> _The data_:
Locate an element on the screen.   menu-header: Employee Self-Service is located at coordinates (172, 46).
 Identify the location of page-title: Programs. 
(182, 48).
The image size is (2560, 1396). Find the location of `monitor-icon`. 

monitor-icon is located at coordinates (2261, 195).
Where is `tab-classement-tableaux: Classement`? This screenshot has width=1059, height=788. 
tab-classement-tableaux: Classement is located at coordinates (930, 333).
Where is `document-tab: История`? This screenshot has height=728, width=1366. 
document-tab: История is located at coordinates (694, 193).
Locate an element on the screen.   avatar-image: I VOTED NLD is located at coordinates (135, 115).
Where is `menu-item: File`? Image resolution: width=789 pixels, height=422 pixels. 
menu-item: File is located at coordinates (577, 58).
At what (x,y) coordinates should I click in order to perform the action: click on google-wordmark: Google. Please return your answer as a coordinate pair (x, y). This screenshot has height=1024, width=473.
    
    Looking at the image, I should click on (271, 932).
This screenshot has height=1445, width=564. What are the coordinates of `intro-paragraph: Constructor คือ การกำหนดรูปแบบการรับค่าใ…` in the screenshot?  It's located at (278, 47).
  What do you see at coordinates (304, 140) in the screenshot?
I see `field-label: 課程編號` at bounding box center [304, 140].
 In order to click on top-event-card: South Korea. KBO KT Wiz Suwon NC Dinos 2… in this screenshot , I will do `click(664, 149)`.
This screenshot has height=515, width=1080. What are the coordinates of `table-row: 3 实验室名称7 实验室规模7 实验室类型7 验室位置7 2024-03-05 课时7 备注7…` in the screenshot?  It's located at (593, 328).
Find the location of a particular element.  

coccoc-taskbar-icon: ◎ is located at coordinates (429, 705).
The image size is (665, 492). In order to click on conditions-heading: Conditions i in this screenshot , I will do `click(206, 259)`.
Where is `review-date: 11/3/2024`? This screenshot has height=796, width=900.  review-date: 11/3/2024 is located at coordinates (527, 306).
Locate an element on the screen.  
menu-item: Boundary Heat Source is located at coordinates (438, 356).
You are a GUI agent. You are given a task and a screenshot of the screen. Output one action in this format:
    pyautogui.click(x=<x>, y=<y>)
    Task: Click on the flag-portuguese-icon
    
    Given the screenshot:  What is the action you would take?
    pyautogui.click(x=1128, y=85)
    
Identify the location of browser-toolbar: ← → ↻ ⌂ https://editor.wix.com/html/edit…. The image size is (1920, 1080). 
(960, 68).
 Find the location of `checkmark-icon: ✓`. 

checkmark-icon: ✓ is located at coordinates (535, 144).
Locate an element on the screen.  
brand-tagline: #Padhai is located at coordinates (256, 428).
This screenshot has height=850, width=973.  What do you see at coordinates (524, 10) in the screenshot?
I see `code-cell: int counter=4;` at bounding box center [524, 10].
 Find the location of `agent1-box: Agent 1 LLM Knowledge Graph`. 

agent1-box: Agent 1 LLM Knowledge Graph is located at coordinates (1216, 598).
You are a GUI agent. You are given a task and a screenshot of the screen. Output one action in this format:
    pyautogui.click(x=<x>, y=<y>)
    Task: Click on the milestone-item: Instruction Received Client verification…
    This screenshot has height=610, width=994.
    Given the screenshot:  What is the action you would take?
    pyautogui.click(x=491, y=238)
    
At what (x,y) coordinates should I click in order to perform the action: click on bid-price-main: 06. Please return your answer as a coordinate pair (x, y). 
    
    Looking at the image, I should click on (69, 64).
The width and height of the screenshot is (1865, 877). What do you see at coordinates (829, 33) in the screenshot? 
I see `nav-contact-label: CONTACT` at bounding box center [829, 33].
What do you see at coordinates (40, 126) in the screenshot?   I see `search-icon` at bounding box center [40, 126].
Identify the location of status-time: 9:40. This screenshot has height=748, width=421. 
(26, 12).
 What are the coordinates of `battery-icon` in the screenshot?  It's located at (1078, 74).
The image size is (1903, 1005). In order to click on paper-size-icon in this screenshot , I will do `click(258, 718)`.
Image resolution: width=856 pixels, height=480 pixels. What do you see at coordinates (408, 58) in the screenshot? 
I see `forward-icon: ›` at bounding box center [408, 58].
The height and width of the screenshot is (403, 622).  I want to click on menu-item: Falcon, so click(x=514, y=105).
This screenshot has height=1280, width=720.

> _Job item_:
Retype the lines of the material word for word, beginning at the line that contains "The image size is (2560, 1396)." and stopping after the line that contains "tab-classement-tableaux: Classement is".

> _Answer to the exercise_:
The image size is (2560, 1396). Find the location of `monitor-icon`. 

monitor-icon is located at coordinates (2261, 195).
Where is `tab-classement-tableaux: Classement`? This screenshot has width=1059, height=788. 
tab-classement-tableaux: Classement is located at coordinates (930, 333).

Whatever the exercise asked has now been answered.